- Native name: Rivière Tortue Sud-Ouest (French)

Location
- Country: Canada
- Province: Quebec
- Region: Chaudière-Appalaches
- MRC: L'Islet Regional County Municipality, Montmagny Regional County Municipality

Physical characteristics
- Source: Agricultural stream
- • location: L'Islet
- • coordinates: 47°05′04″N 70°21′23″W﻿ / ﻿47.084533°N 70.356512°W
- • elevation: 38 metres (125 ft)
- Mouth: Tortue River
- • location: L'Islet
- • coordinates: 47°07′51″N 70°20′20″W﻿ / ﻿47.13083°N 70.33889°W
- • elevation: 18 metres (59 ft)
- Length: 10.7 kilometres (6.6 mi)

Basin features
- • left: (upstream)
- • right: (upstream) Rivière du Petit Moulin

= Tortue South-West River =

River in L'Islet in Quebec (Canada)

The Tortue River South-West River (in French: rivière Tortue Sud-Ouest) is a tributary of the west bank of the Tortue River, which flows on the south shore of the St.
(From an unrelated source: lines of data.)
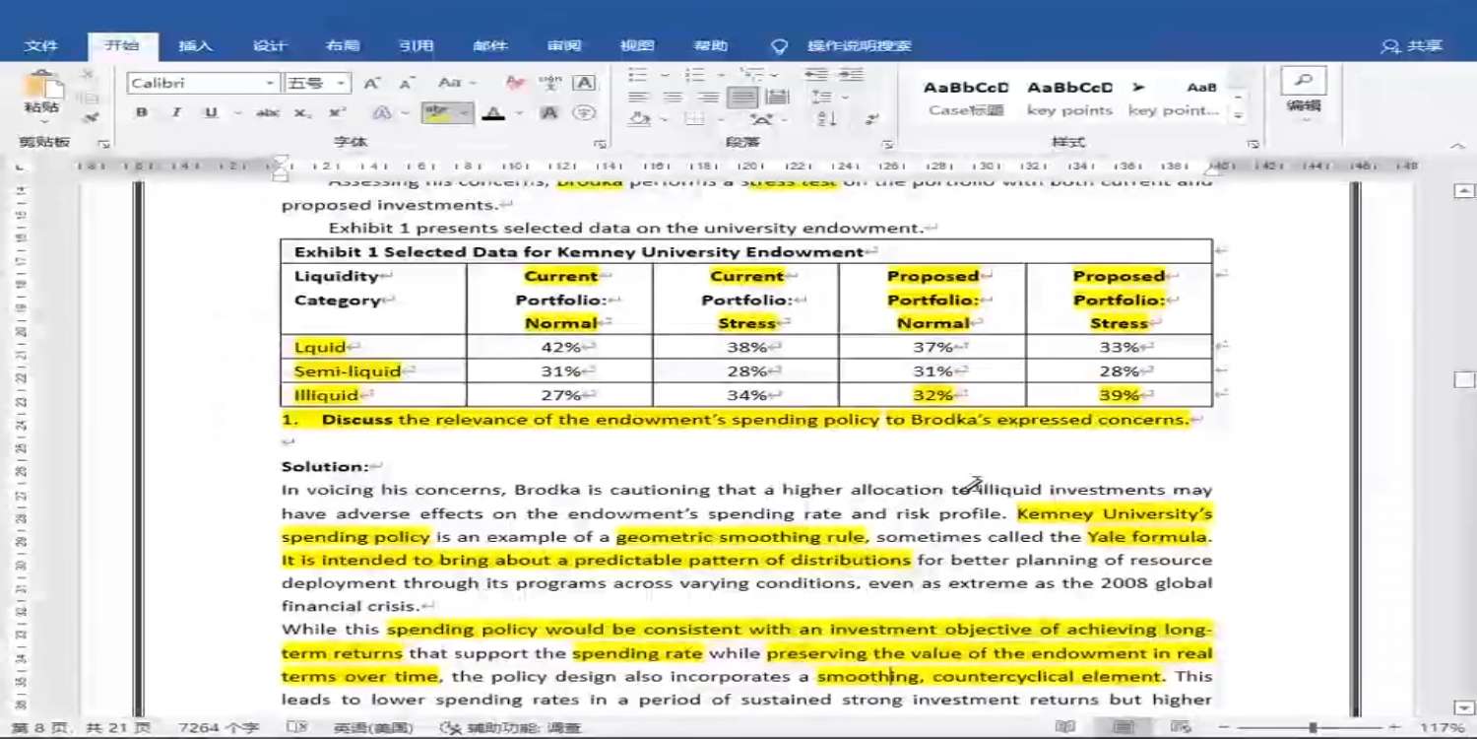
Task: Click the Clear Formatting eraser icon
Action: click(x=514, y=84)
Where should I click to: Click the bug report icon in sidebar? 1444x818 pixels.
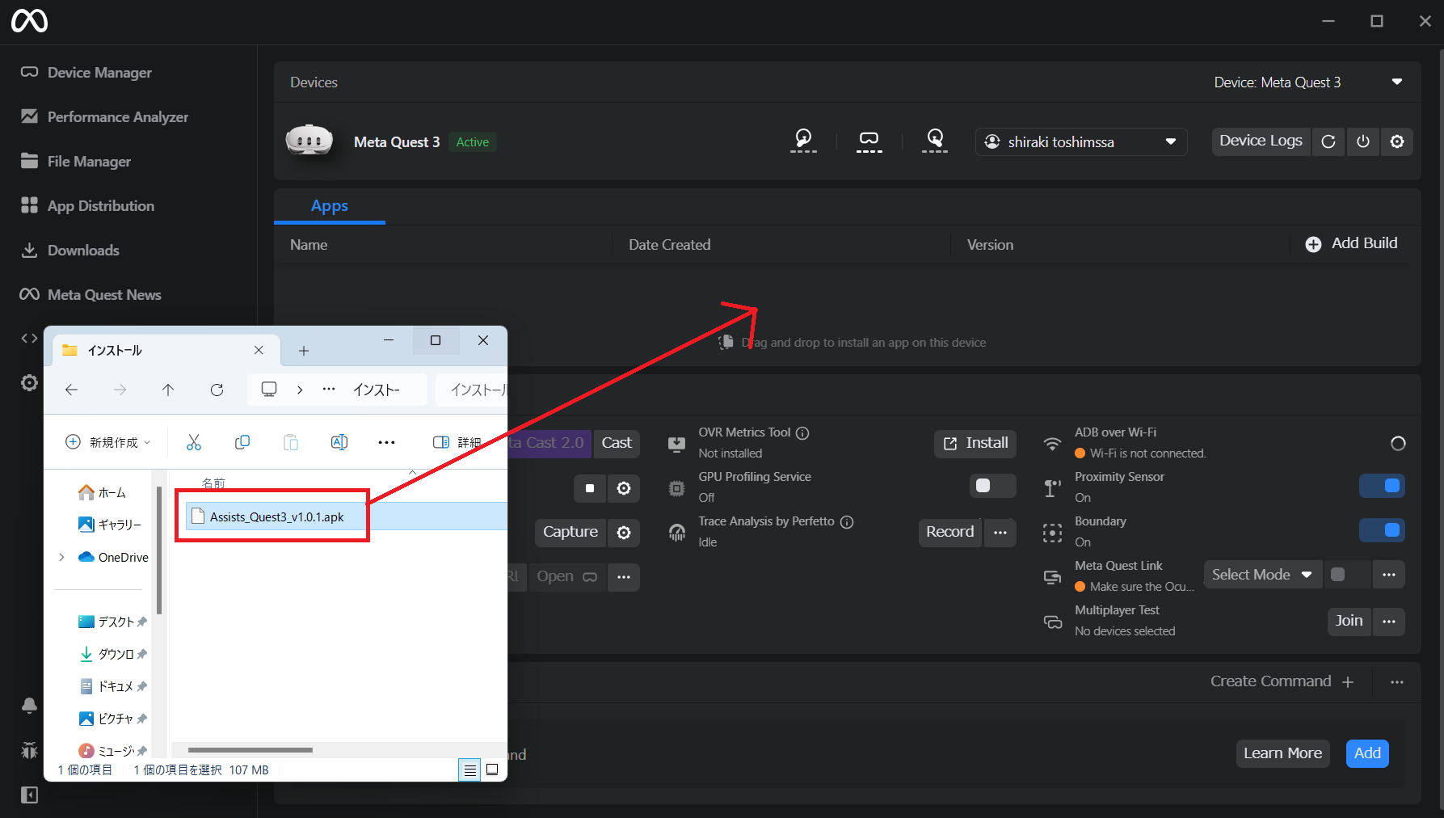click(x=29, y=750)
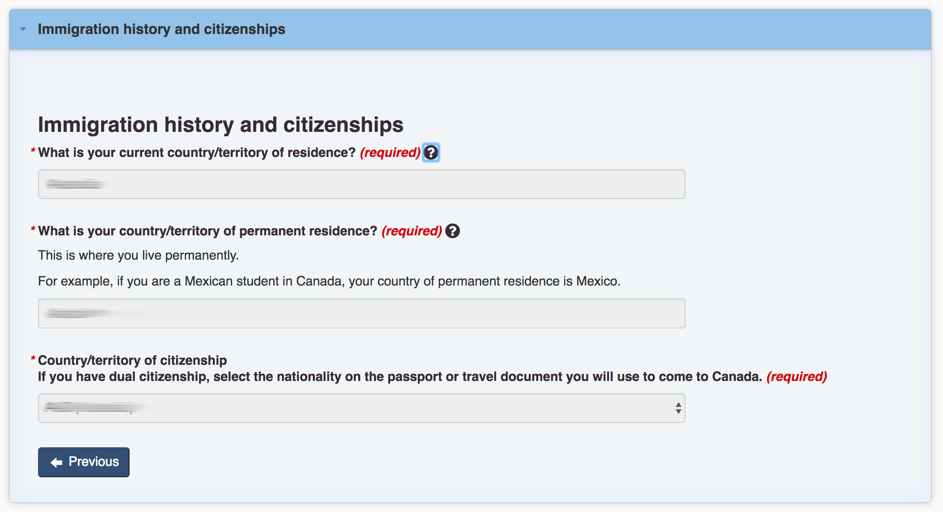Click the Mexican student example sentence
The image size is (943, 512).
[329, 281]
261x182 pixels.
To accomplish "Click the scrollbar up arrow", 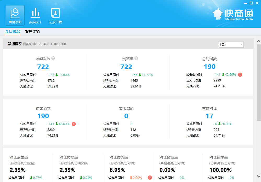I will coord(259,42).
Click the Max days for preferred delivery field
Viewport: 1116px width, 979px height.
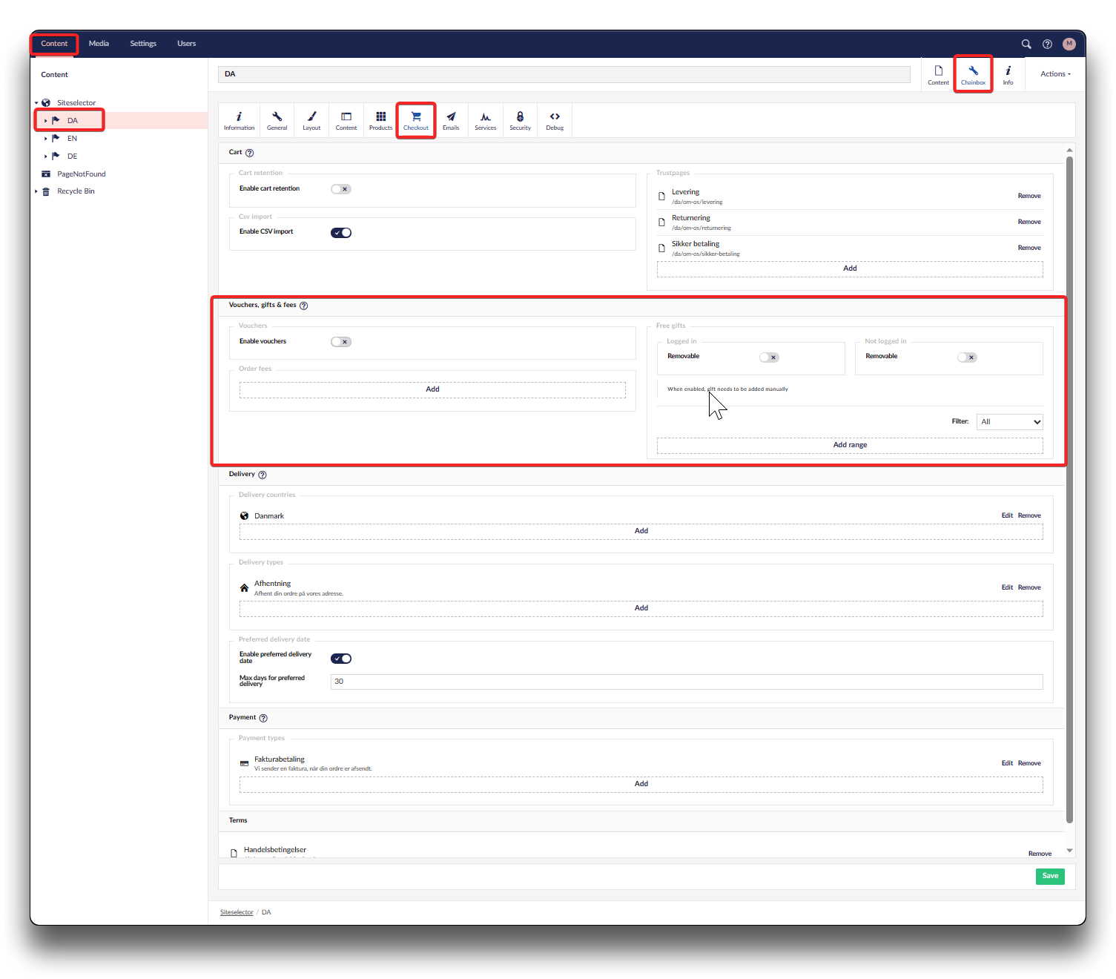click(686, 682)
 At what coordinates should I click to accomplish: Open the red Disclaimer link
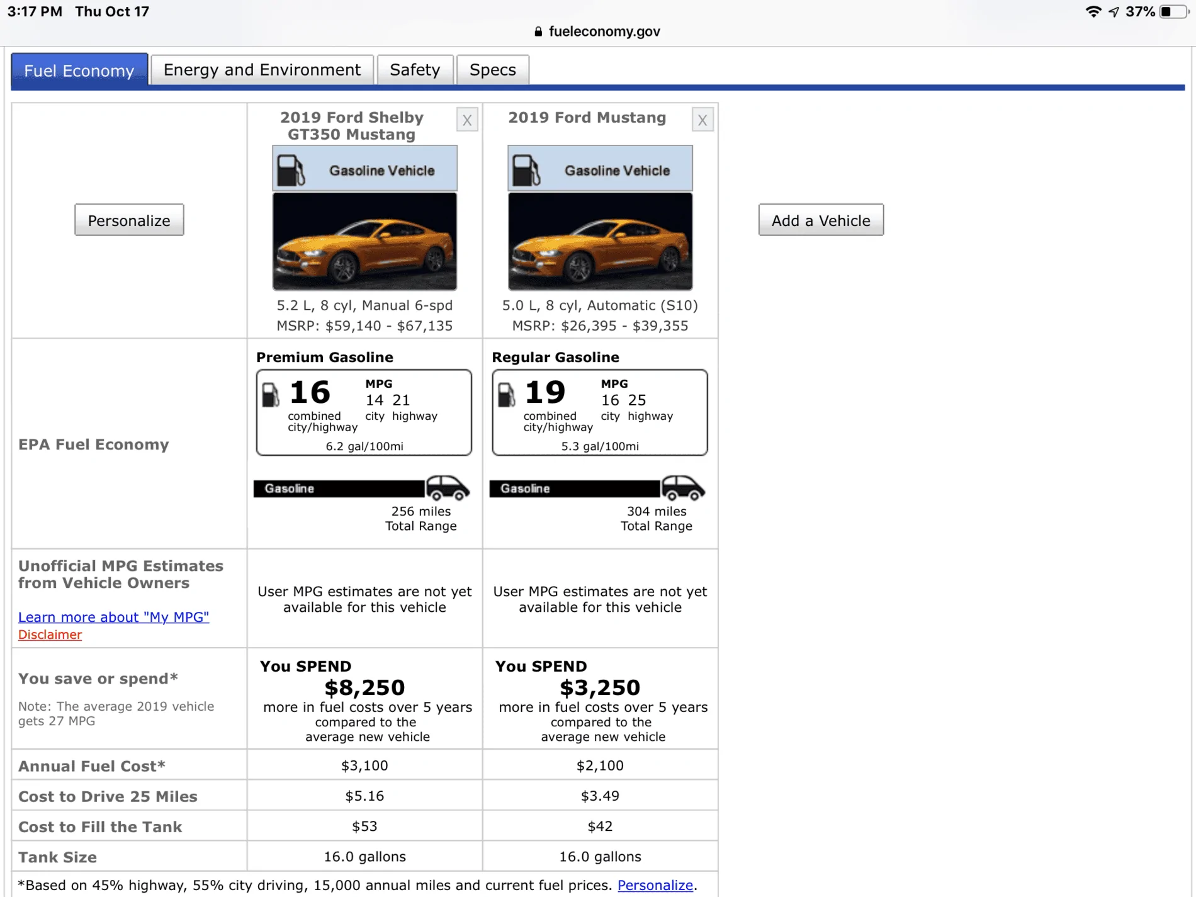pyautogui.click(x=50, y=635)
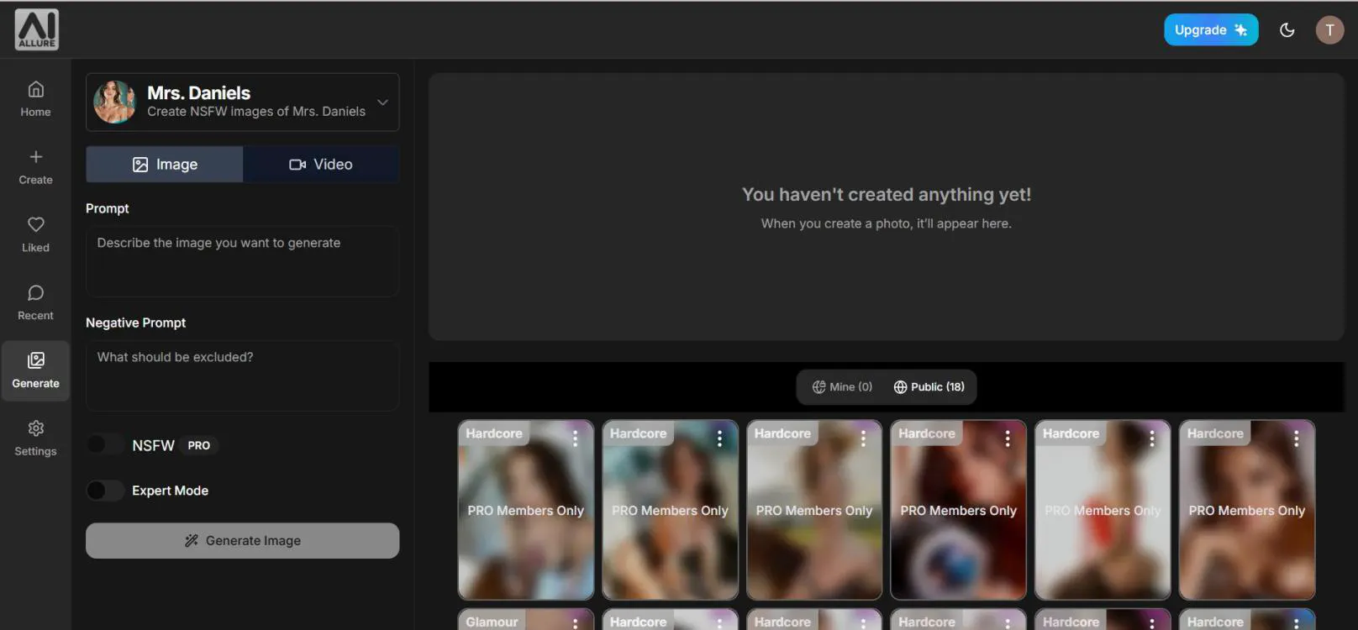Open the Create page from sidebar
The height and width of the screenshot is (630, 1358).
pos(35,166)
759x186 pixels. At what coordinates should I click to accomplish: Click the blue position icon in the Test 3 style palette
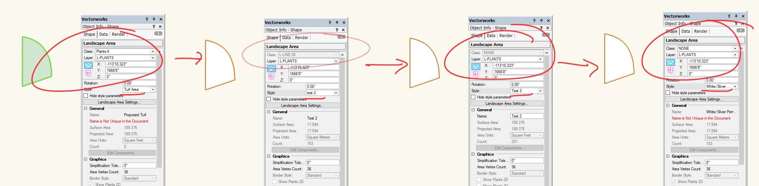click(x=476, y=66)
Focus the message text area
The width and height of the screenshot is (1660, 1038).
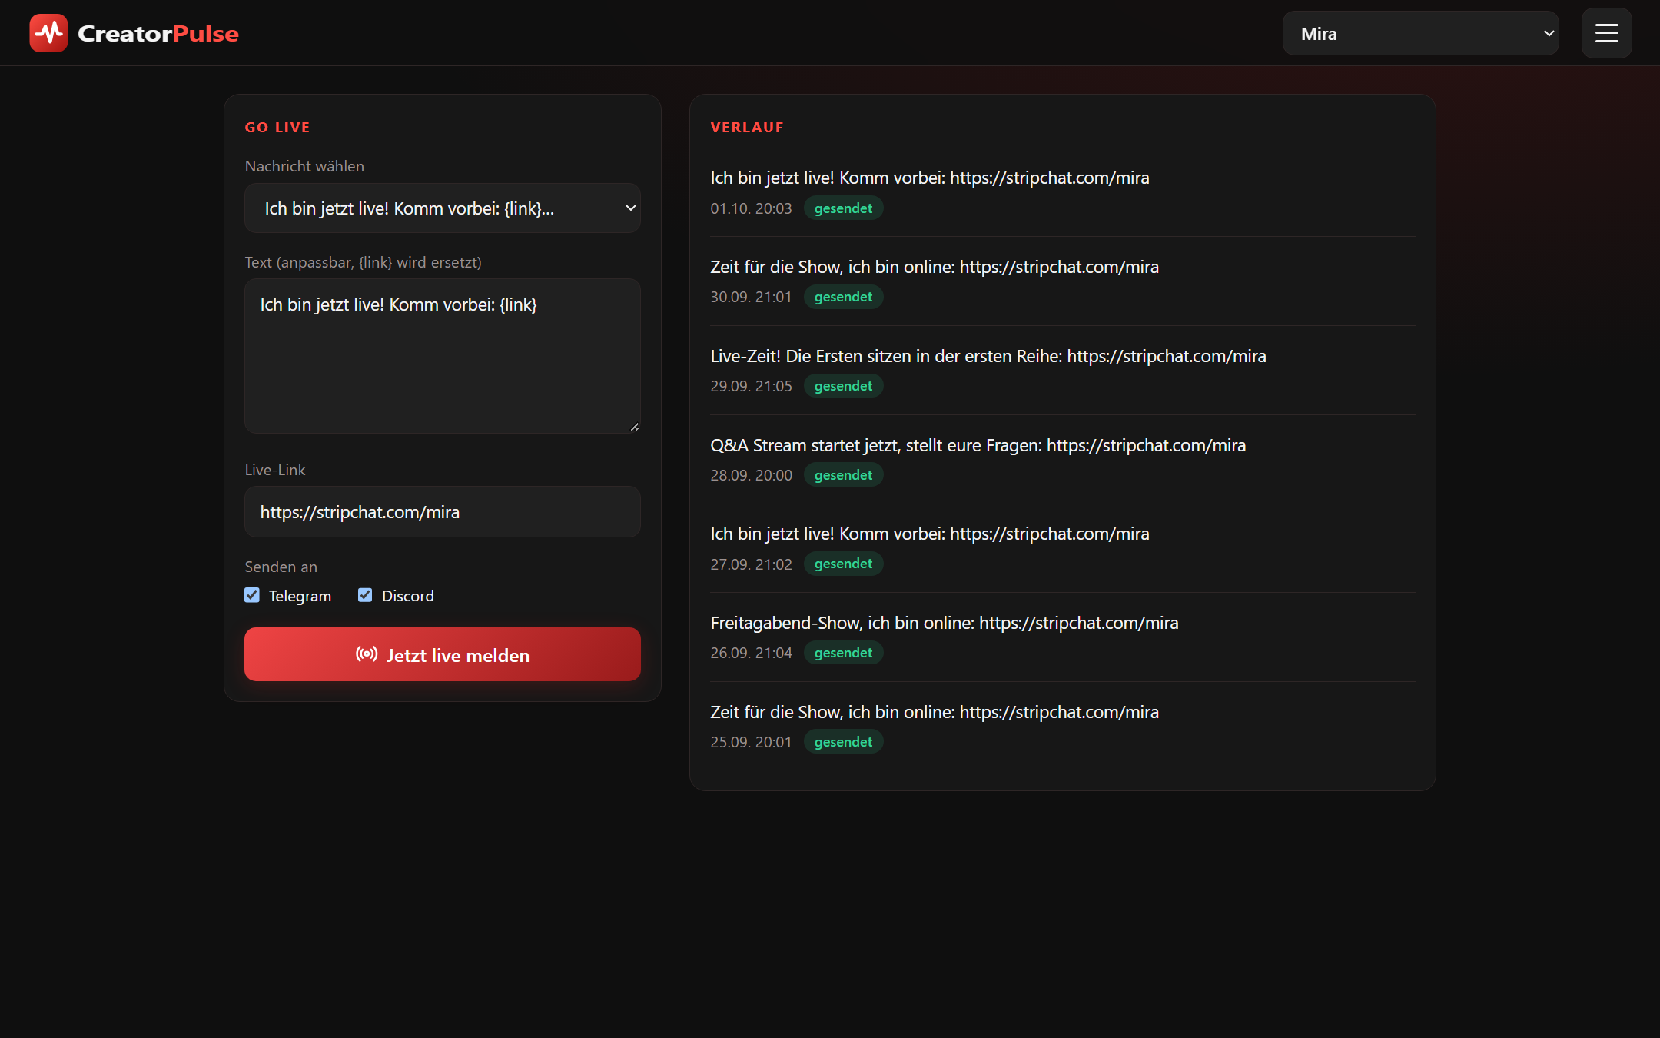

Lawrence River, east of the village of L'Islet-sur-Mer.

== Toponymy ==
The Southwest Tortue River toponym is derived from the name of the main river, the Tortue River. The use of animal names is frequent in French Canadian toponymy to designate watercourses. The term turtle usually refers to slow current due to the low drop.

The toponym Rivière Tortue Sud-Ouest was made official on December 5, 1968, at the Commission de toponymie du Québec.